Records from a data collection -
· · ·

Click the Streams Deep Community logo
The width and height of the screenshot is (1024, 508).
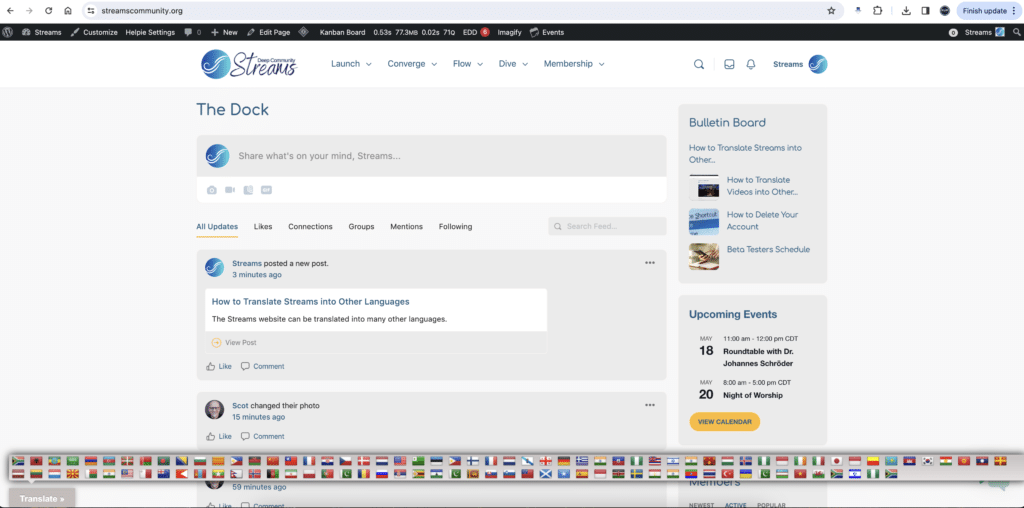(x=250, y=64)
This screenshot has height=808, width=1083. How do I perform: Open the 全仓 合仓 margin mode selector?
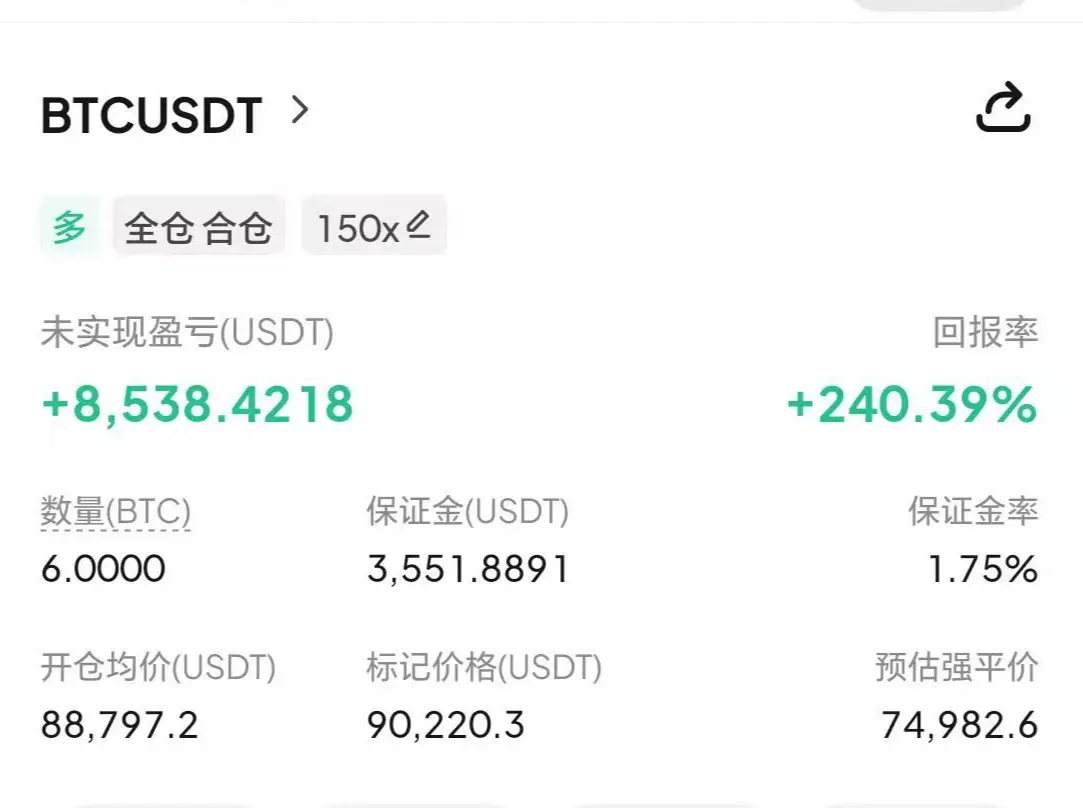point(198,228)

· · ·

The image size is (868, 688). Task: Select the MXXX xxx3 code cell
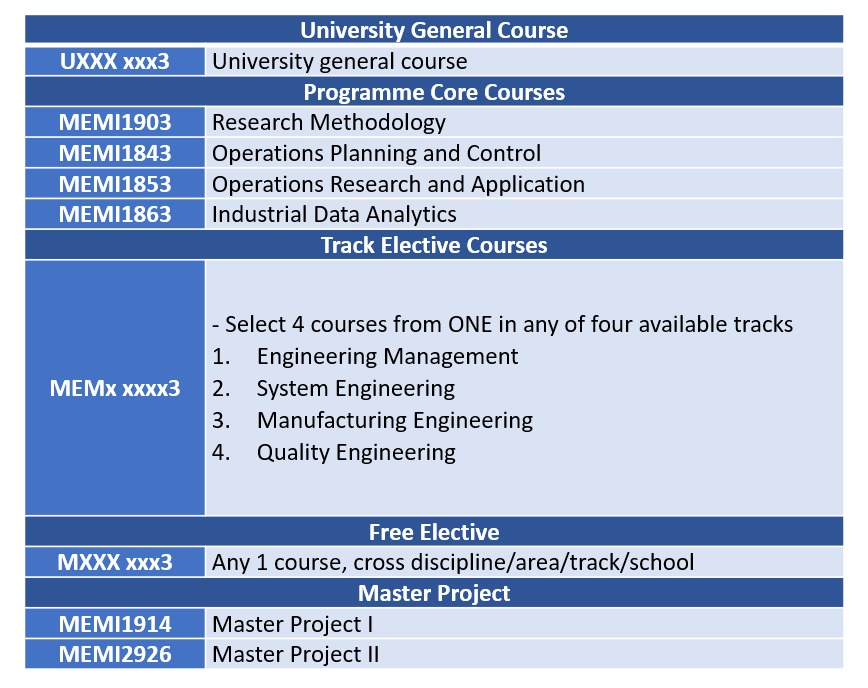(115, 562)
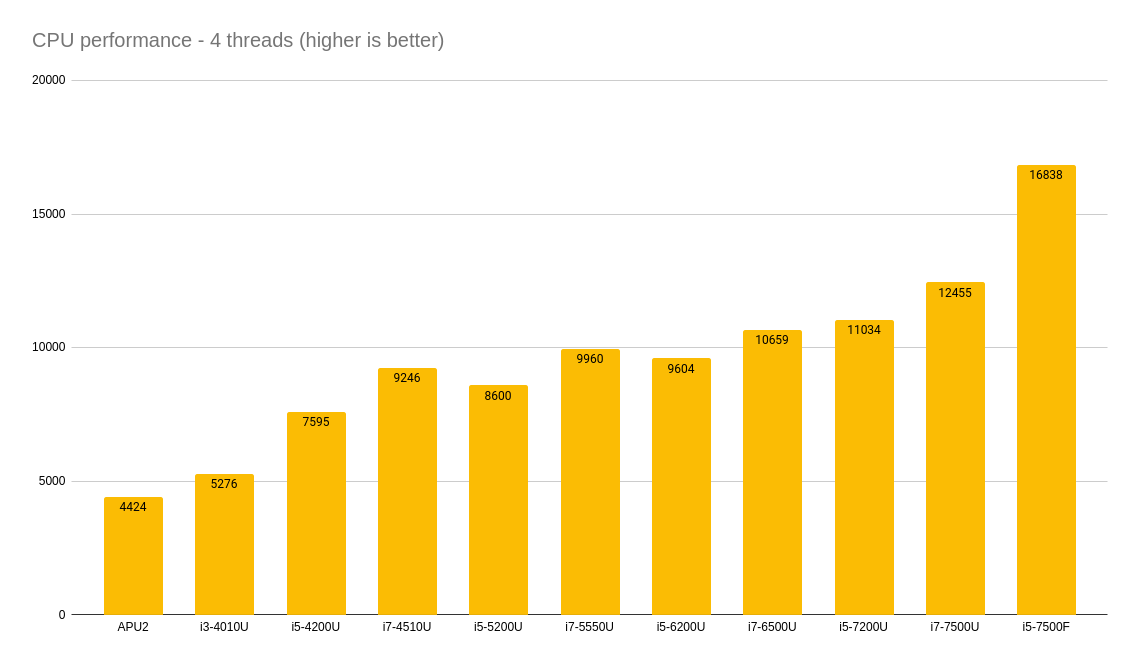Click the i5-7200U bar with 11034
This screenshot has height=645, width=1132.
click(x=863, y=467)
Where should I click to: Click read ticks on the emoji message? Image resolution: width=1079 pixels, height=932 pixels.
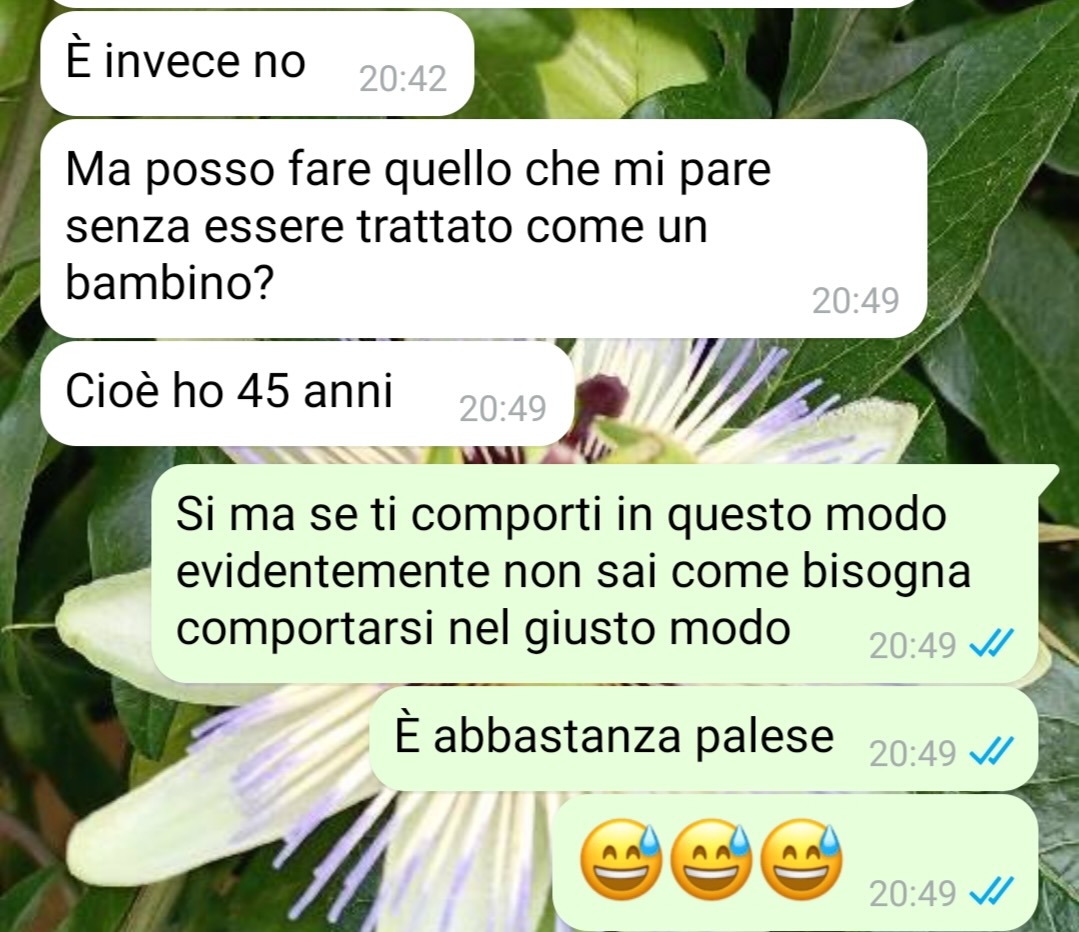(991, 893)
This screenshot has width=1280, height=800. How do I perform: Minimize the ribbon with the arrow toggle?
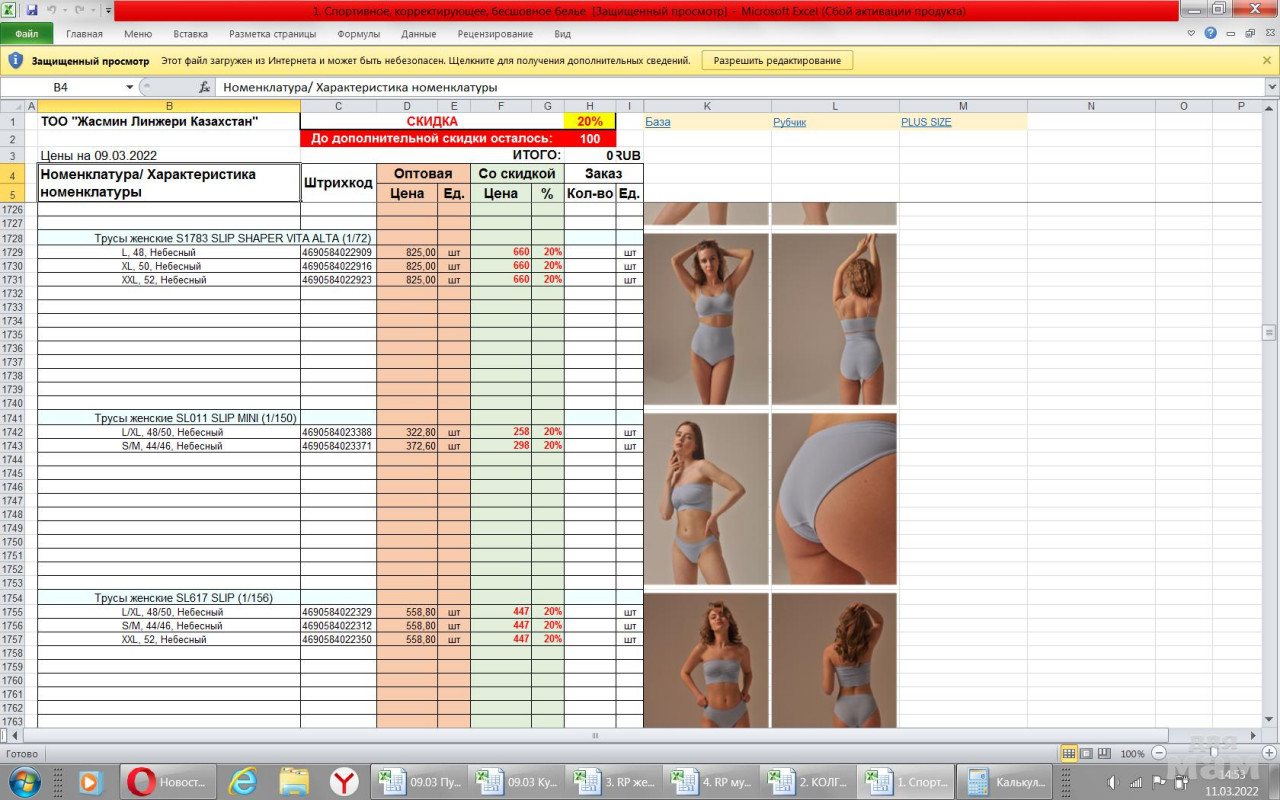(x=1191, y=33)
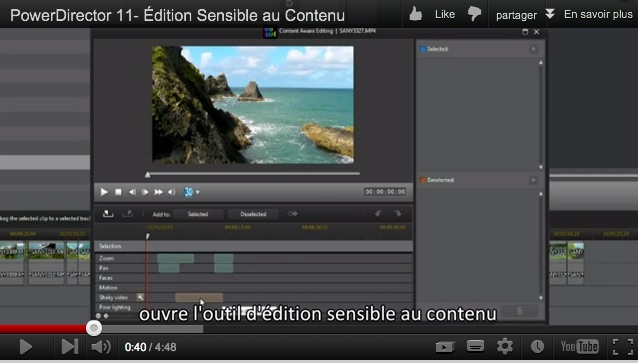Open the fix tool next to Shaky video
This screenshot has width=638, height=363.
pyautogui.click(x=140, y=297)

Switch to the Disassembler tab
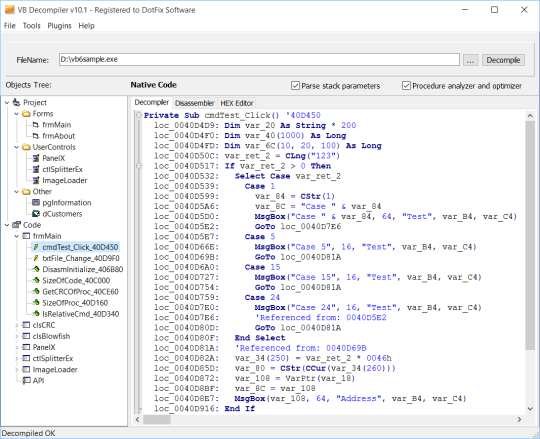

· · ·

Work task - Although pictures appear among the records above, none are to be output; print exactly the lines from the line containing "This screenshot has width=1280, height=800." through the line containing "Switch to the Disassembler tab".

Solved exercise -
This screenshot has width=1280, height=800. How do I perform: Minimize the ribbon with the arrow toggle?
(x=1191, y=33)
Open the fix tool next to Shaky video
This screenshot has width=638, height=363.
pyautogui.click(x=140, y=297)

Switch to the Disassembler tab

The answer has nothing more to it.